Here are my questions
- Does this scenario count as “AI takeover” according to you? Was it a “bad takeover”?
- Are the AIs “aligned” in this scenario?
- Are the humans “disempowered” in this scenario?
- Was this a good or bad outcome for humanity?
- Joe Carlsmith Sep 19, 2024, 8:09 PM
  5 points
  1
  Parent
  Hi Matthew—I agree it would be good to get a bit more clarity here. Here’s a first pass at more specific definitions.
  - AI takeover: any scenario in which AIs that aren’t directly descended from human minds (e.g. human brain emulations don’t count) end up with most of the power/resources.
    If humans end up with small amounts of power, this can still be a takeover, even if it’s pretty great by various standard human lights.
  - Bad AI takeover: any AI takeover in which it’s either the case that (a) the AIs takeover via a method that strongly violates current human cooperative norms (e.g. breaking laws, violence), and/or (b) the future ends up very low in value.
    In principle we try to talk separately about cases where (a) is true but (b) is false, and vice versa (see e.g. my post here). E.g. we could use “uncooperative takeovers” for (a), and “bad-future takeovers” for (b). But given that we want to avoid both (a) and (b), I think it’s OK to lump them together. But open to changing my mind on this, and I think your comments push me a bit in that direction.
  - Alignment: this term does indeed get used in tons of ways, and it’s probably best defined relative to some specific goal for the AI’s motivations—e.g., an AI is aligned to a principal, to a model spec, etc. That said, I think I mostly use it to mean “the AI in fact does not seek power in problematic ways, given the options available to it”—what I’ve elsewhere called “practically PS-aligned.” E.g., the AI does not choose a “problematic power-seeking” option in the sort of framework I described here, where I’m generally thinking of a paradigm problematic power-seeking option as one aimed at bad takeover.
  On these definitions, the scenario you’ve given is underspecified in a few respects. In particular, I’d want to know:
  1. How much power do the human descended AIs—i.e., the ems—end up with?
  2. Are the strange alien goals the AIs are pursuing such that I would ultimately think they yield outcomes very low in value when achieved, or not?

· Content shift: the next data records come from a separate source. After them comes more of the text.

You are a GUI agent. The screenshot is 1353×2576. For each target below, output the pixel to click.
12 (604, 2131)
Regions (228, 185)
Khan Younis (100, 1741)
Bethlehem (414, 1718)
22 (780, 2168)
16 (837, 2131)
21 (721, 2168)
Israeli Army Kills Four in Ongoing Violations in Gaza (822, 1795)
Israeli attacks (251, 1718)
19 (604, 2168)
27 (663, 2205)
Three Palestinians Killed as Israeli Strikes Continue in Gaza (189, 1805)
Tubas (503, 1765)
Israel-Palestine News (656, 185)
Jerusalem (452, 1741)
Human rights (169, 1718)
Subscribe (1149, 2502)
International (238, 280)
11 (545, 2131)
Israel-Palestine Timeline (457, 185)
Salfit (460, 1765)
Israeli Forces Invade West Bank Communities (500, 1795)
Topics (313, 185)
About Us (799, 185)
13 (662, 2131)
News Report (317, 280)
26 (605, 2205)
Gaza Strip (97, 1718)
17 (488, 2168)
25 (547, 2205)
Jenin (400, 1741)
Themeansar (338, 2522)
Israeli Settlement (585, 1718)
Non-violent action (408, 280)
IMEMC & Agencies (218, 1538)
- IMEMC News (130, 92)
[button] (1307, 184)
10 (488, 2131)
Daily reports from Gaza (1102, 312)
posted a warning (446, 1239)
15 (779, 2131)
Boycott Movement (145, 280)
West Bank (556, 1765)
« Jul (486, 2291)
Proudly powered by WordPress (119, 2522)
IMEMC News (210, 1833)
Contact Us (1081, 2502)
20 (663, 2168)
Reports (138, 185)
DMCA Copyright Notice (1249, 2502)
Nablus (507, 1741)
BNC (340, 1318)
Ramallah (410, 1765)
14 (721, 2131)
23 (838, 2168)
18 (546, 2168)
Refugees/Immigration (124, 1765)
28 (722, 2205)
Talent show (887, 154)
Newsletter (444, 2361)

  If we assume the answer to (1) is that the non-human-descended AIs end up with most of the power (sounds this is basically what you had in mind—see also my “people-who-like paperclips” scenario here) then yes I’d want to call this a takeover and I’d want to say that humans have been disempowered. Whether it was a “bad takeover”, and whether this was a good or bad outcome for humanity, I think depends partly on (2). If in fact this scenario results in a future that is extremely low in value, in virtue of the alien-ness of the goals the AIs are pursuing, then I’d want to call it a bad takeover despite the cooperativeness of the path getting there. I think this would also imply that the AIs are practically PS-misaligned, and I think I endorse this implication, despite the fact that they are broadly cooperative and law-abiding—though I do see a case for reserving “PS-misalignment” specifically for uncooperative power-seeking. If the resulting future is high in value, then I’d say that it was not a bad takeover and that the AIs are aligned.
  Does that help? As I say, I think your comments here are pushing me a bit towards focusing specifically on uncooperative takeovers, and on defining PS-misalignment specifically in terms of AIs with a tendency to engage in uncooperative forms of power-seeking. If we went that route, then we wouldn’t need to answer my question (2) above, and we could just say that this is a non-bad takeover and that the AIs are PS-aligned.